I am facing some similar issues on my Watchguards. I turned every interface (some native and some VLAN's) INLINE last night, and today I had issues connecting to here and there and nothing made any sense at all. I was able to ping a server in another network, but Samba was not working. The only change was going INLINE at this point. Turning them back to LEGACY did not work until I rebooted the whole damn thing (just like Brian here said). After making the interfaces LEGACY and rebooting, things are normal again. Maybe turning into INLINE and then rebooting would work?

Would bandwidthd, haproxy, softflowd or status_traffic_totals play a role in this?

tsmalmbe

@bmeeks A minute to review this question of mine and comment? Highly appreciated as always.

bmeeks

@tsmalmbe said in Snort Inline Mode caused WAN to drop every few minutes:

@bmeeks A minute to review this question of mine and comment? Highly appreciated as always.

The answer is very simple: switch to Legacy Mode if you want to use blocking with Snort (or Suricata) on your hardware.

I've said on this board innumerable times that Inline IPS Mode relies on the kernel netmap device, and the kernel netmap device relies on well-written support within the hardware NIC driver. If that support is not well-written (meaning bug free), then netmap does not work reliably. That in turn means Inline IPS Mode does not work reliably. "Not working reliably" can manifest in ways from simple disruption of traffic on the configured interface to potentially a complete lockup of the firewall. There is a warning dialog that is displayed at the top of the INTERFACE SETTINGS page when you switch an interface to Inline IPS Mode and save the change. The message clearly says you may experience difficulties.

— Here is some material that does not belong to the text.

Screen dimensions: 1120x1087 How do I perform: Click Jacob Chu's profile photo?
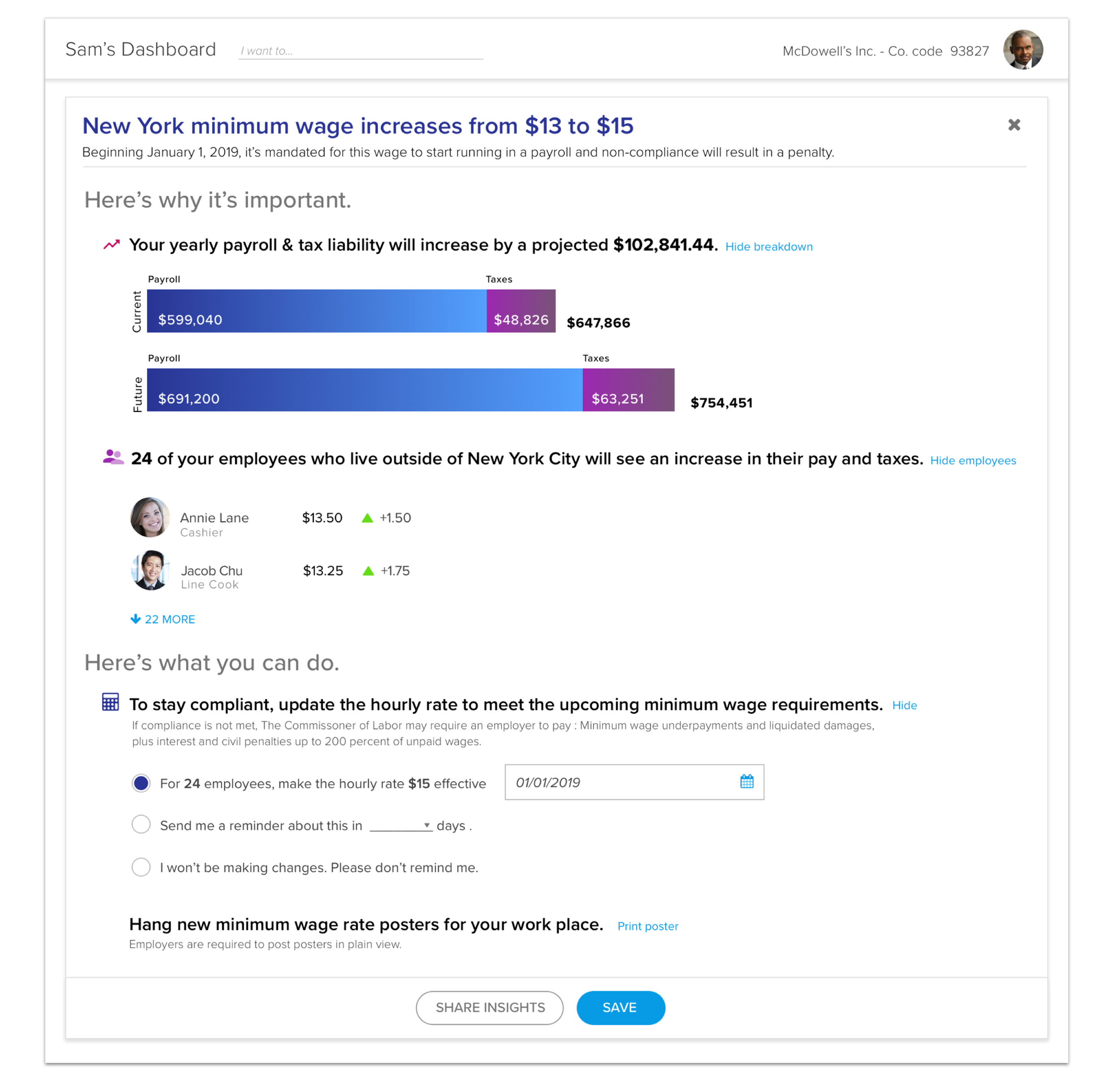[150, 570]
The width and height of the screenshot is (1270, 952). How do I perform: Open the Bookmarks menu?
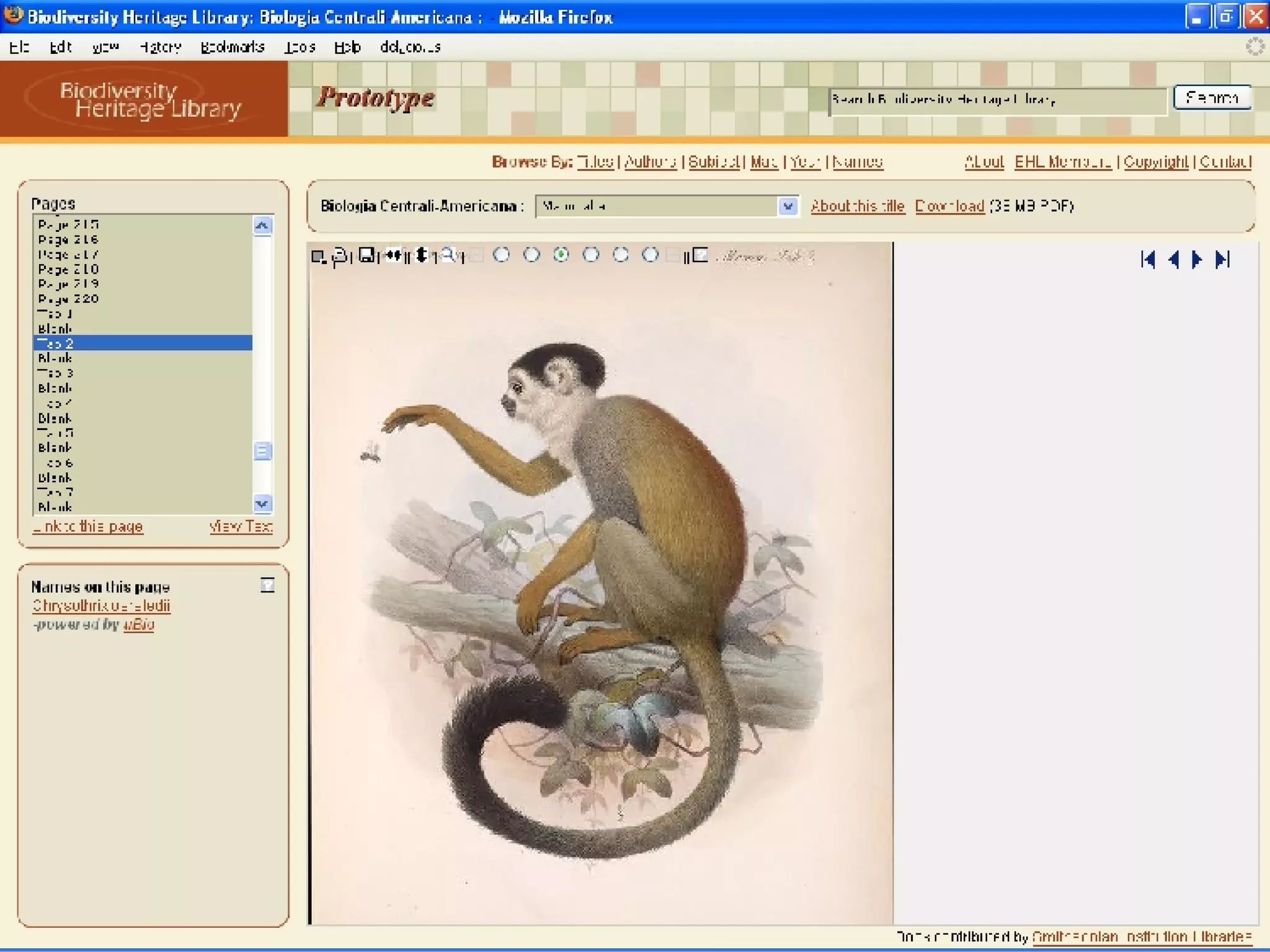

You also have two installed packages that are likely not going to cooperate with the netmap kernel device: bandwidthd and softflowd. That's because when an interface is placed into netmap operation, it is disconnected from the kernel's control and placed under the the control of the app initiating the netmap connection. For the IPS/IDS packages, that would be Snort or Suricata.